**Task to complete**
Work out the number of lines in the listing below that include "agent", and answer with it alone.

────

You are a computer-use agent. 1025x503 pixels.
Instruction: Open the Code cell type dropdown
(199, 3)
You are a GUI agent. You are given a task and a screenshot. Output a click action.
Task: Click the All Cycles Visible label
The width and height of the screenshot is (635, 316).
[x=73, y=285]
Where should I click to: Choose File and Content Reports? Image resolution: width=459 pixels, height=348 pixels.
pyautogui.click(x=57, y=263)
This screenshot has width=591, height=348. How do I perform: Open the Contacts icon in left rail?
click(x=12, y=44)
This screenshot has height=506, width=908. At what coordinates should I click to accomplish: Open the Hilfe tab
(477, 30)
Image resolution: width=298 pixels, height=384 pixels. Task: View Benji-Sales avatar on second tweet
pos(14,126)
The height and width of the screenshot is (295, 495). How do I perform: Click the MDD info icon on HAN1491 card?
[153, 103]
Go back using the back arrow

────

**Output of the task**
2